GESTELLTE AUFGABE:
Wie lässt sich der unten stehende Reisebericht über Kolumbien nach seinem letzten Satz fortführen? Liefere die Fortsetzung.

Kolumbien: Wo Südamerika seine schönste Seite zeigt
Der beste Tipp für eine Reise nach Kolumbien? Niemandem zu erzählen, dass man nach Kolumbien reist. Ob das nicht gefährlich sei? Ob man sich auch ja nichts ins Gepäck stecken lasse? Ob man denn nicht diese Netflix-Serie gesehen habe? Dem Land eilt ein Ruf voraus. Kolumbien, das war einmal ein No-go-Gebiet, ein von Drogen- und Bürgerkrieg zerrüttetes Land, um das Touristen lieber einen großen Bogen machten – und dessen Klischees bis heute bedient werden.
Dabei gilt das Land am Äquator schon seit Jahren als Geheimtipp, deutlich weniger überlaufen als etwa Costa Rica oder Peru. Landschaftlich kann es allemal mithalten: Kolumbien vereint majestätische Andengipfel und weite Steppen, den wilden Amazonas und die einsamen Küsten von Pazifik und Karibik.
Die Reise beginnt meist in Bogotá, mit 2.600 Höhenmetern eine der höchstgelegenen Hauptstädte der Welt und ein lange unterschätztes Juwel.
Acht Millionen Menschen leben hier, in der größten Metropole der Anden. Wo moderne Architektur auf koloniale Bauart trifft, Fortschritt auf Chaos – und Wohlstand auf Elend, nur einen Steinwurf entfernt. Die Orientierung ist einfach: Der Norden ist reich, der Süden arm. Die Straßen sind schachbrettartig angelegt und chronisch verstopft – „wie in New York“, schmunzelt ein Anwohner.
Raus aus der Stadt
Den besten Überblick hat man aus der Vogelperspektive, vom 3.152 Meter hohen Hausberg Monserrate mit seiner malerischen weißen Basilika aus dem 17. Jahrhundert. Pulsierendes Zentrum ist die Altstadt La Candelaria mit ihren herausgeputzten Häusern im Kolonialstil und großflächiger Straßenkunst. Dazu aufstrebende Gastronomie, Theater und Kulturstätten, schmucke Kirchen. Sehenswert sind das Botero-Museum und das Museo del Oro, das größte Goldmuseum der Welt. Bis man die Stadt hinter sich gelassen hat, dauert es. In Kolumbien, das so groß ist wie Deutschland, Frankreich und Spanien zusammen, sind die Wege lang und die Straßen holprig – sie im Bus zurückzulegen, lohnt sich dennoch.

AUFGEFÜHRTE DATEN:
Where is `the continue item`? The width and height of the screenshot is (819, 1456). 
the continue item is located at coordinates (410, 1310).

* * *

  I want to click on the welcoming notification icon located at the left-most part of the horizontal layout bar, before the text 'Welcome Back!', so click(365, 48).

LÖSUNG DER AUFGABE:
Bogotá ist bekannt für seine großflächige Street Art – viele Graffiti sind von namhaften Künstlern
Den besten Ausblick über die Andenmetropole hat man vom Hausberg Monserrate
Die Legende von El Dorado, dem sagenumwobenen Goldreich, hat sich nicht bewahrheitet. Am nächsten kommt ihr das Goldmuseum in Bogotá: Es beherbergt mit mehr als 34.000 Objekten die weltweit größte Sammlung prähispanischer Goldschmiedekunst
Auf dem Weg ins östliche Hochland, dem historischen Herzen des Landes, werden aus schroffen Andengipfeln sanfte Hügel, aus sattgrünen Viehweiden andine Hochmoore. Eingebettet in diese wilde, scheinbar unberührte Landschaft, liegt die Kolonialstadt Villa de Leyva. Einst diente sie als Erholungsort spanischer Vizekönige. Heute kommen die Großstädter zur Sommerfrische, genießen die ganzjährig frühlingshaften Temperaturen und die Ruhe zwischen jahrhundertealtem Kopfsteinpflaster und weiß getünchten Häuschen. Dahinter ragt der Nationalpark Iguaque mit seiner heiligen Lagune in den Himmel, nach der Mythologie der indigenen Muisca die Wiege der Menschheit und heute ein beliebtes Wanderziel.
Einen Besuch wert ist auch Zipaquirá, die Stadt, in der Literaturnobelpreisträger Gabriel García Márquez zur Schule ging und die einst ein wichtiges Handelszentrum für Salz war. Heute kommt man wegen der unterirdischen Salzkathedrale, mit rund 8.500 Quadratmetern die größte ihrer Art weltweit.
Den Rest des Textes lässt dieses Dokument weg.